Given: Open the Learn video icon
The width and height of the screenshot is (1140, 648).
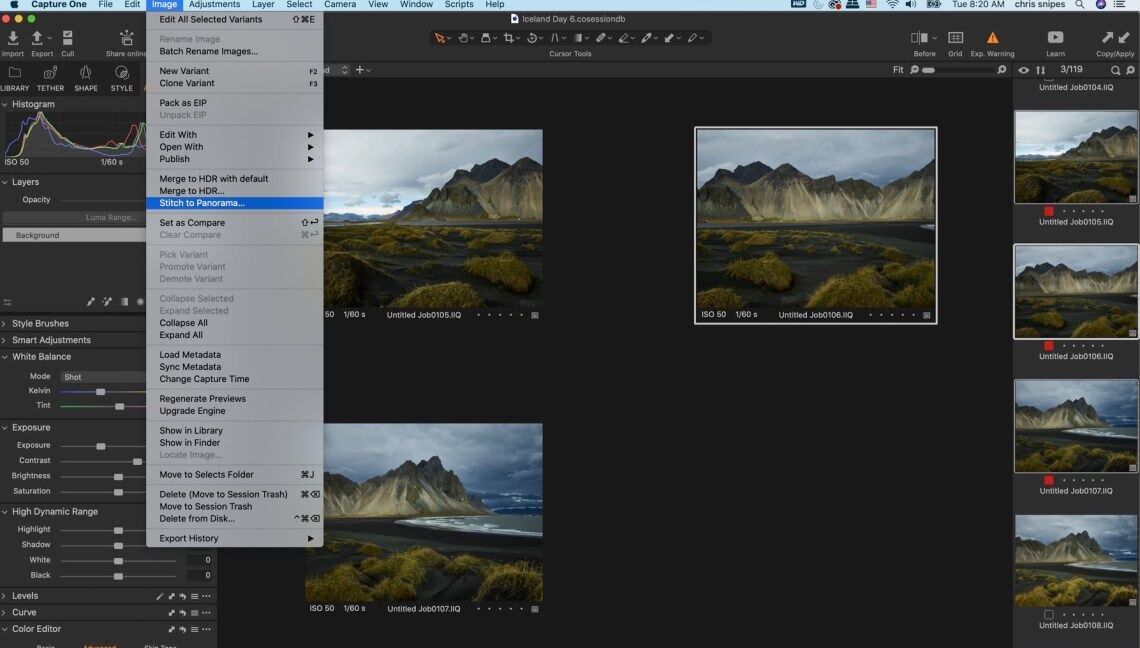Looking at the screenshot, I should coord(1055,38).
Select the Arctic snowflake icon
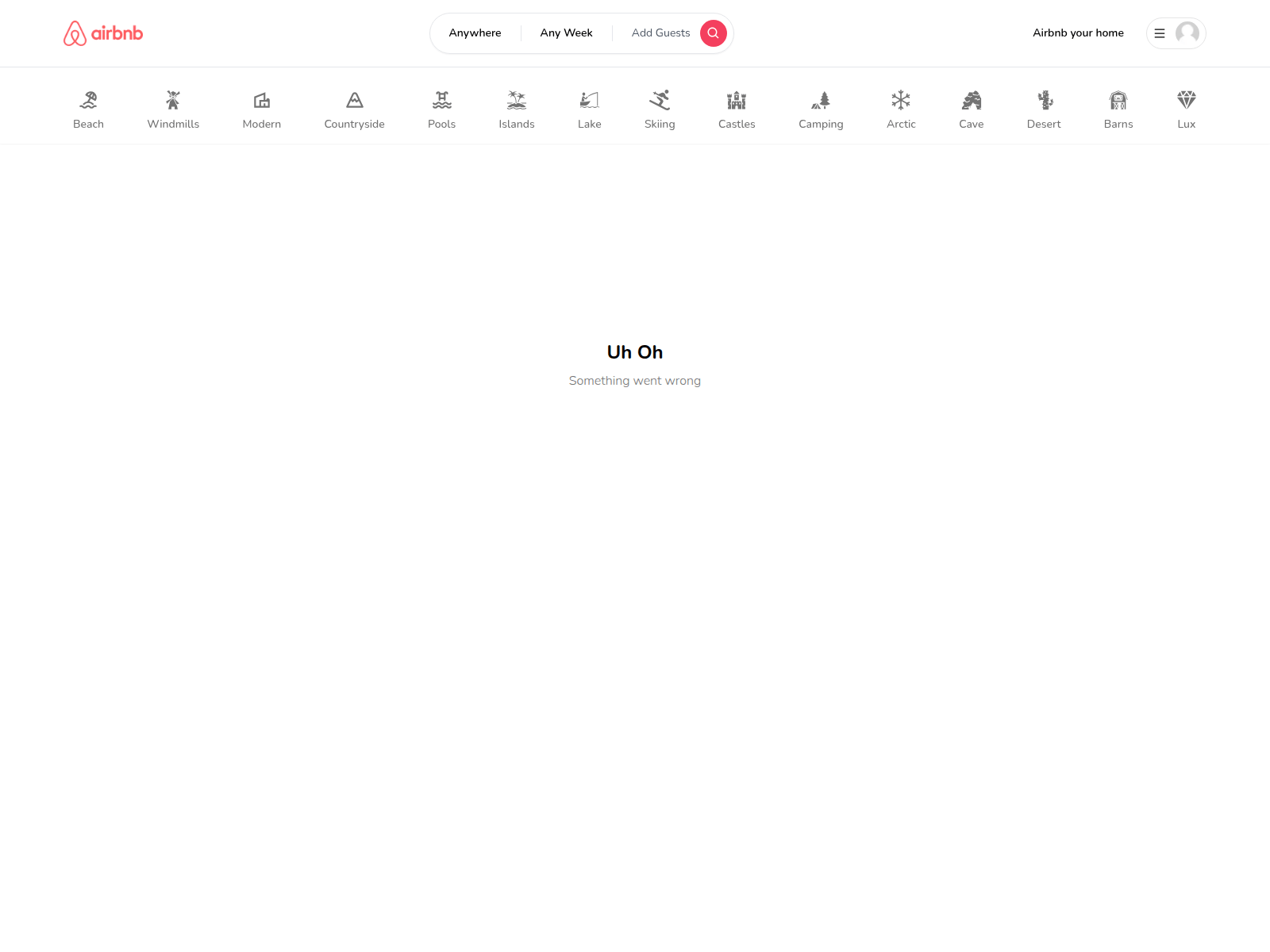 [901, 102]
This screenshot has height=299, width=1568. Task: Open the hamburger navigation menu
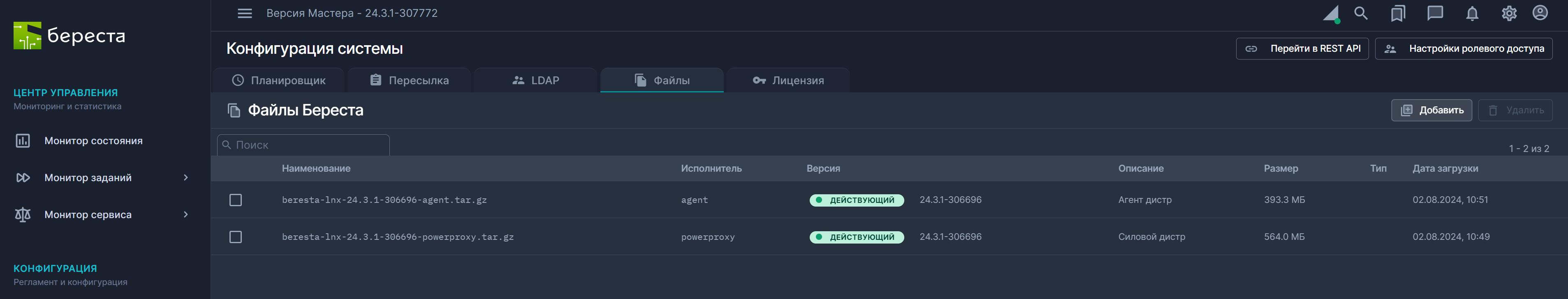(244, 14)
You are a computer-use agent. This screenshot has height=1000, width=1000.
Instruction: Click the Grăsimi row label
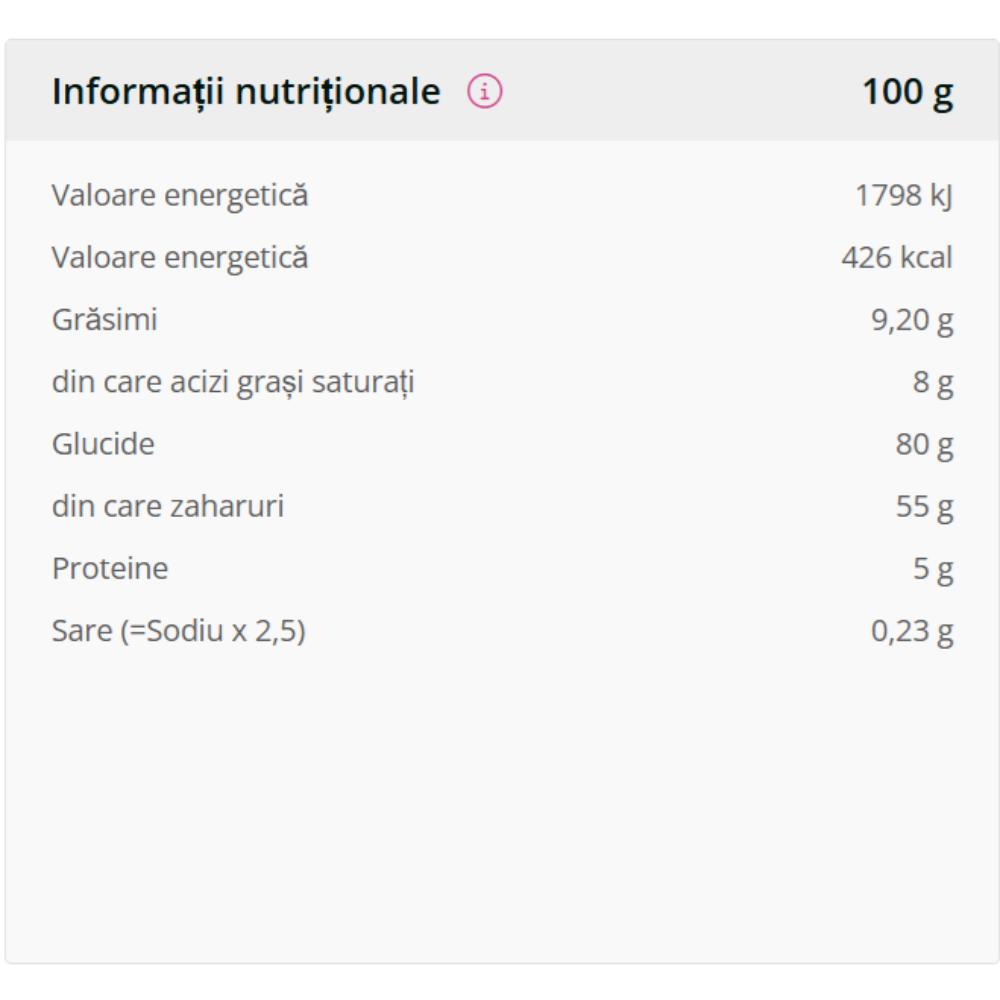coord(105,320)
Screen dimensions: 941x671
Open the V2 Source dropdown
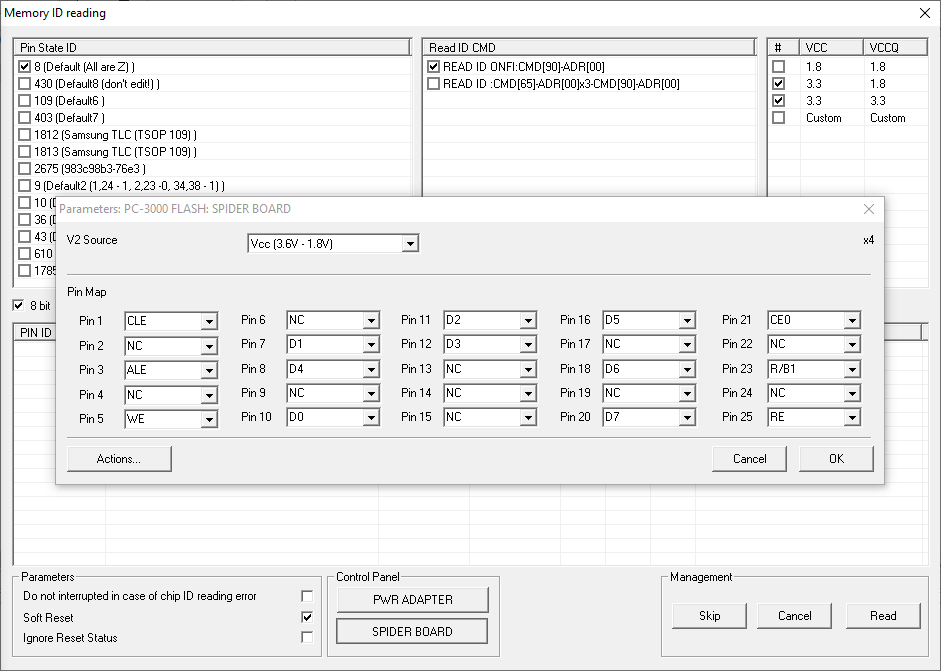(408, 244)
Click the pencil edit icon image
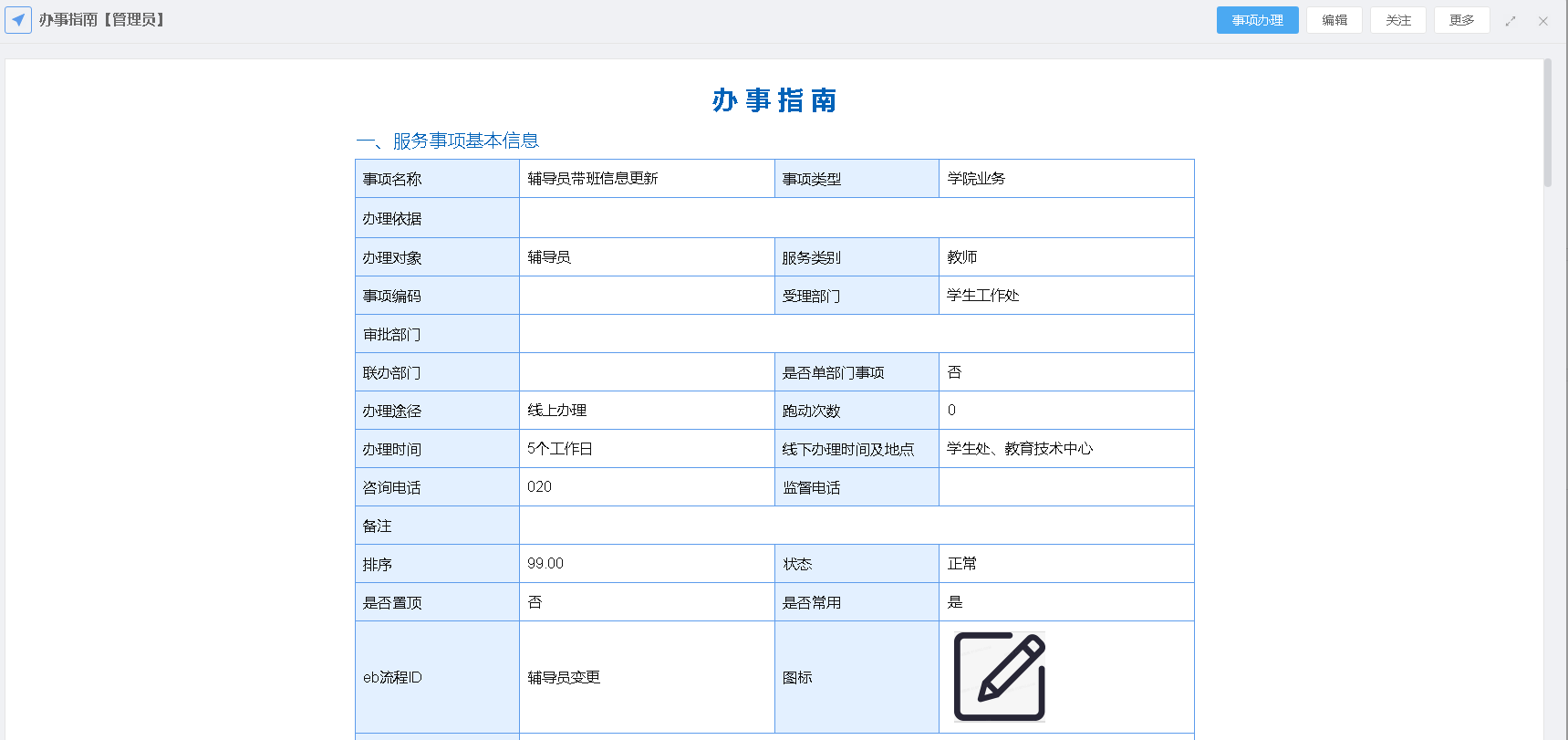Viewport: 1568px width, 740px height. (x=999, y=676)
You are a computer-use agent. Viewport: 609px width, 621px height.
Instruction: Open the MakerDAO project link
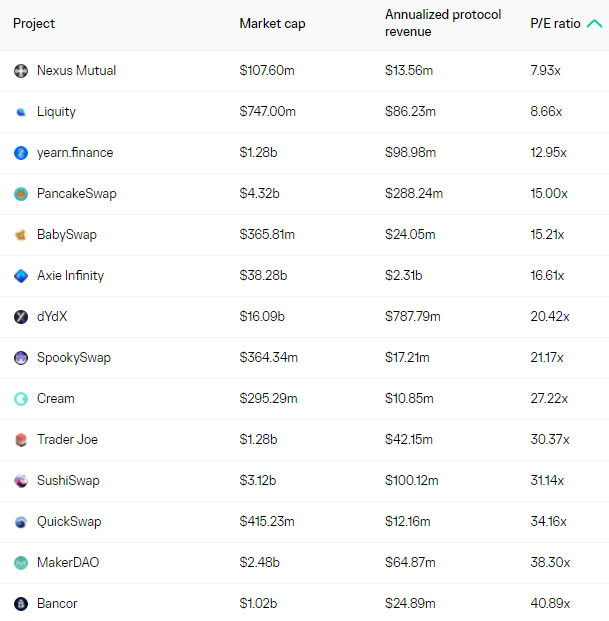pyautogui.click(x=68, y=563)
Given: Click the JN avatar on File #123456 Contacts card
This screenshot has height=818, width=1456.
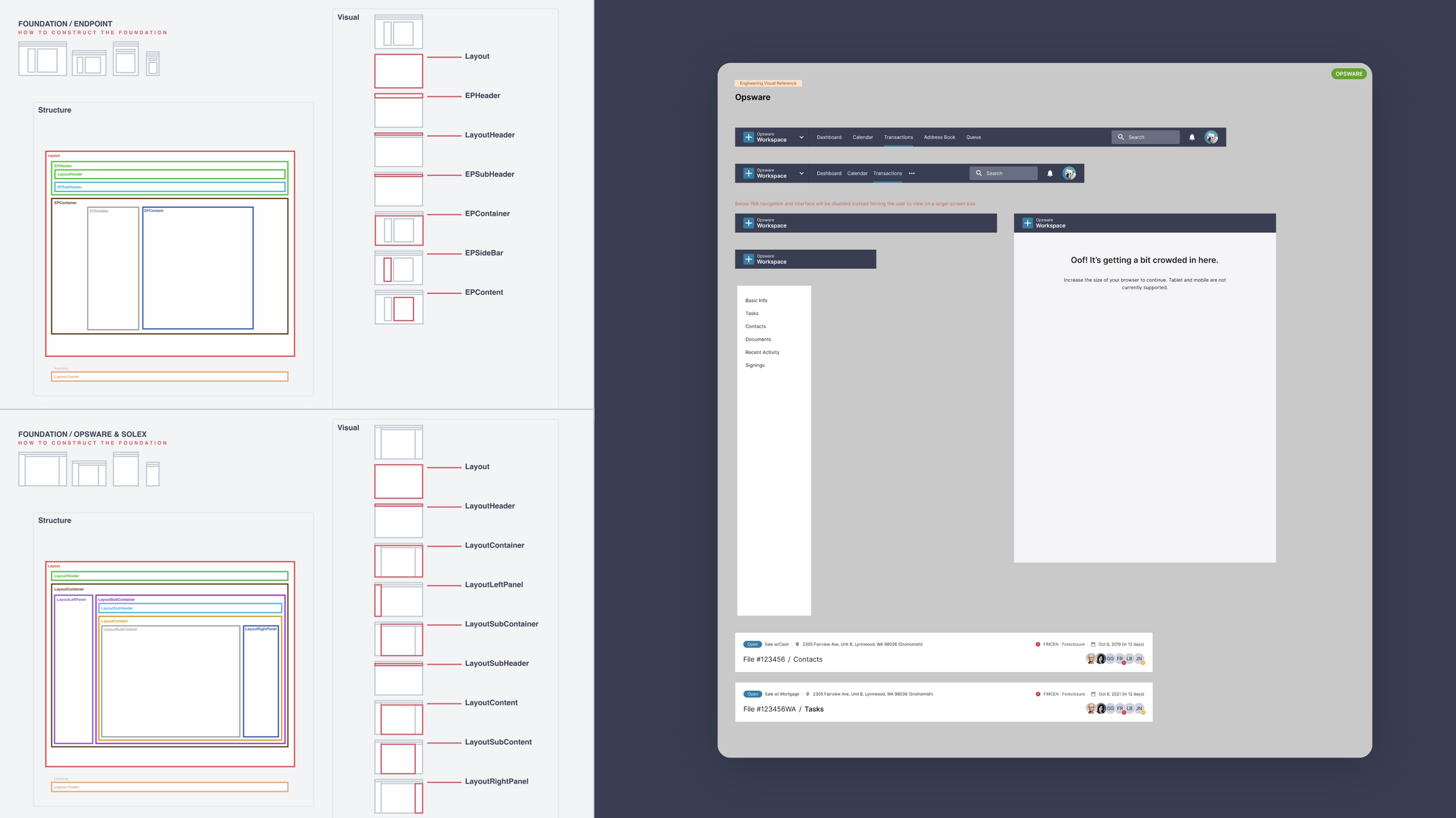Looking at the screenshot, I should [1139, 659].
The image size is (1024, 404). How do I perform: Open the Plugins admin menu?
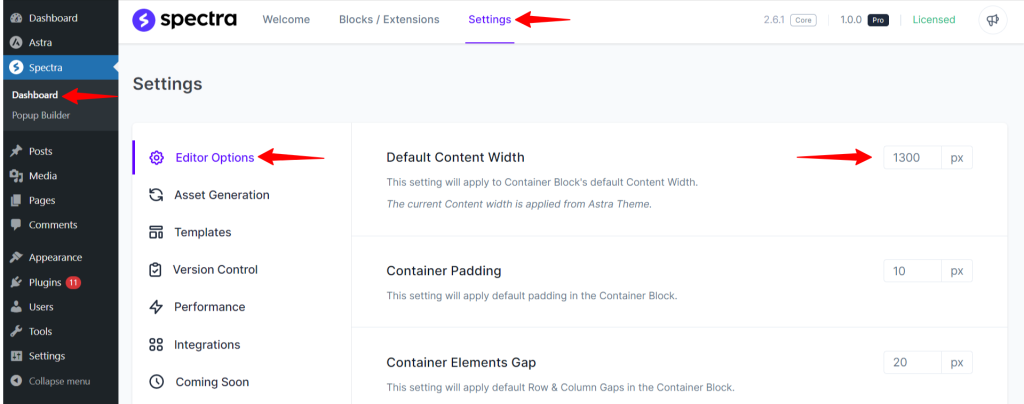click(45, 282)
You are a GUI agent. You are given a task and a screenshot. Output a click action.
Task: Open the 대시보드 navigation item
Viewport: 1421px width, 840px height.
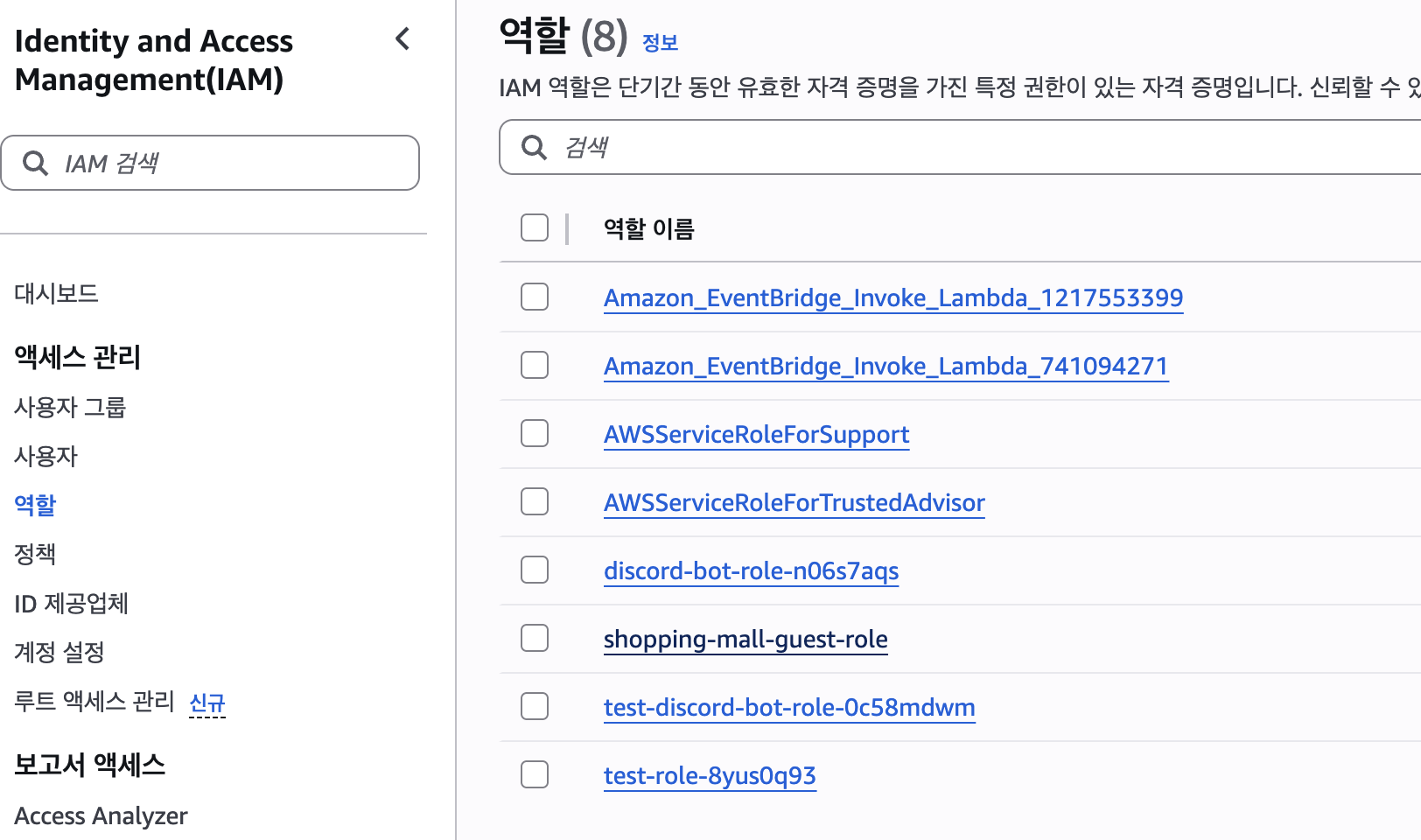pyautogui.click(x=56, y=293)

> THE REQUEST: Retype the lines from the one containing "Select the Arctic snowflake icon" through the end of the lines, inclusive, and leave the pictures out.

> SOLUTION TO THIS PROBLEM:
Select the Arctic snowflake icon
 [901, 102]
This screenshot has height=299, width=1568. Task: Open the hamburger navigation menu
(244, 14)
You are a computer-use agent. This screenshot has height=1000, width=1000.
Instruction: Click the Grăsimi row label
coord(105,320)
Screen dimensions: 941x671
Open the V2 Source dropdown
(408, 244)
Click the pencil edit icon image
Viewport: 1568px width, 740px height. (x=999, y=676)
You are a computer-use agent. Viewport: 609px width, 621px height.
Instruction: Open the MakerDAO project link
pyautogui.click(x=68, y=563)
Given: Click the JN avatar on File #123456 Contacts card
This screenshot has height=818, width=1456.
Looking at the screenshot, I should [1139, 659].
The image size is (1024, 404). How do I perform: Open the Plugins admin menu?
click(45, 282)
You are a GUI agent. You are given a task and a screenshot. Output a click action.
Task: Open the 대시보드 navigation item
Viewport: 1421px width, 840px height.
pyautogui.click(x=56, y=293)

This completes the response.